Hi I am new to the forum.. I brought home a funny pullet from a swap meet and hope for help identifying her. I will try to post a pic tomorrow. She has pronounced red ear lobes, small comb, black and gray crest, although smaller than most Polish. Black cape, and beautiful blue gray laced body. (Kind of like an. Andalusian)Really short little legs, no feathers on the feet, 4toes.Spreads her tail feathers like a turkey. I read that there are black crested blue Polish. Bantam? So what an intro with no photo to show you! Thought it would be fun to get started guessing Bee- I like your avatar!!


----------



## 7chicks (Jun 29, 2012)

She sounds pretty! Looking forward to seeing her pic. How old is she?


----------



## puppidoodle (Jul 14, 2013)

Not sure, her comb and little wattles are red, pelvic bones still narrow, no eggs yet. The seller at the swap was not her owner and did not know much. Totally amateur getting a pullet from an unknown source but she was clean, healthy, and I was smitten!


----------



## puppidoodle (Jul 14, 2013)

puppidoodle said:


> Hi I am new to the forum.. I brought home a funny pullet from a swap meet and hope for help identifying her. I will try to post a pic tomorrow. She has pronounced red ear lobes, small comb, black and gray crest, although smaller than most Polish. Black cape, and beautiful blue gray laced body. (Kind of like an. Andalusian)Really short little legs, no feathers on the feet, 4toes.Spreads her tail feathers like a turkey. I read that there are black crested blue Polish. Bantam? So what an intro with no photo to show you! Thought it would be fun to get started guessing Bee- I like your avatar!!

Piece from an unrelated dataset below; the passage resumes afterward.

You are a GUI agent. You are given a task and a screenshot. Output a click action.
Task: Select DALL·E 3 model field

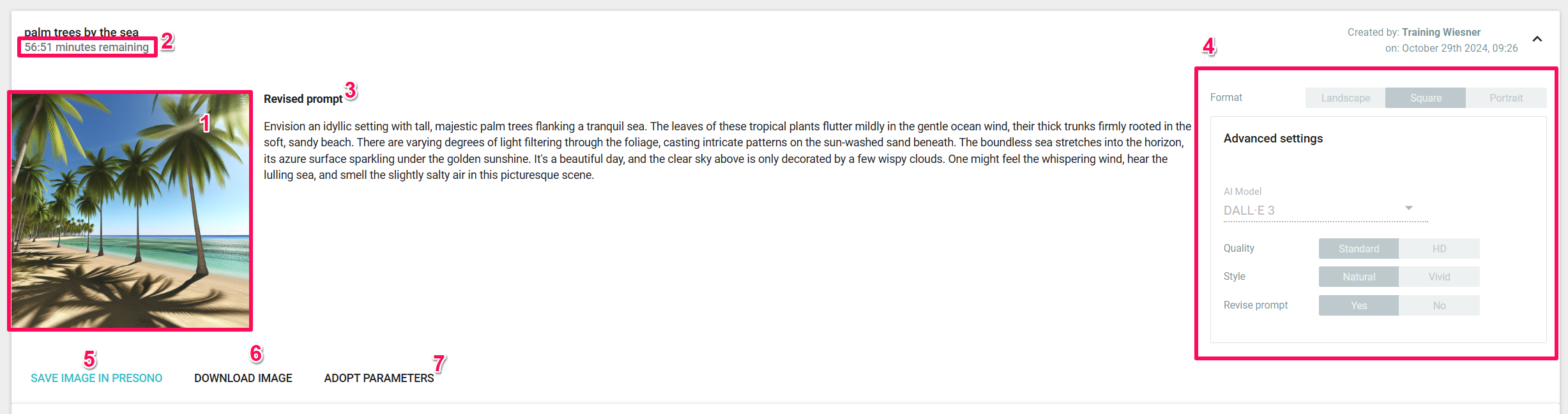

Hi am trying to post some pictures of my funny little hen, see if I can do this!


----------



## adorson (Jul 19, 2012)

Hard to see real well but could be a silkie mix. She is pretty though!


----------



## puppidoodle (Jul 14, 2013)

These pix should be a little better to help me identify little Lale(La-lay), which is Turkish for Tulip. Her legs are very short, maybe 1.5 ". She does not have feathers on her shanks or tiny feet. Pelvic gap is about an inch. I don't think she has laid yet.thanks fo any help on her breed(s) and possible age. My SLW is 17 weeks to give size perspective


----------



## adorson (Jul 19, 2012)

She sure is pretty, whatever she might be! If her skin is dark, then I still go with a silkie mix. I have some mixes similar to her.


----------



## puppidoodle (Jul 14, 2013)

Thanks, I will check her skin tomorrow , I appreciate the help. She doesn't really cluck, more of a high pitched crooning.


----------



## 7chicks (Jun 29, 2012)

She sounds adorable! Very lovely girl.


----------



## puppidoodle (Jul 14, 2013)

7chicks said:


> She sounds adorable! Very lovely girl.


Thanks, she is a sweet girl. Always busy, and gets along with the others.


----------



## puppidoodle (Jul 14, 2013)

adorson said:


> She sure is pretty, whatever she might be! If her skin is dark, then I still go with a silkie mix. I have some mixes similar to her.


Hi, I checked Lale's skin, it is as pink as a grocery store chicken, so guess no Silkie in her.. So for now I guess we will go with the Blue copper Marans x cream sidebar , her little crest sure matches. Thanks everybody! I never knew there was a blue Marans. The suspense builds! Will she lay chocolate, blue, green, or brown??? I am really hoping for those rich dark colored eggs...


----------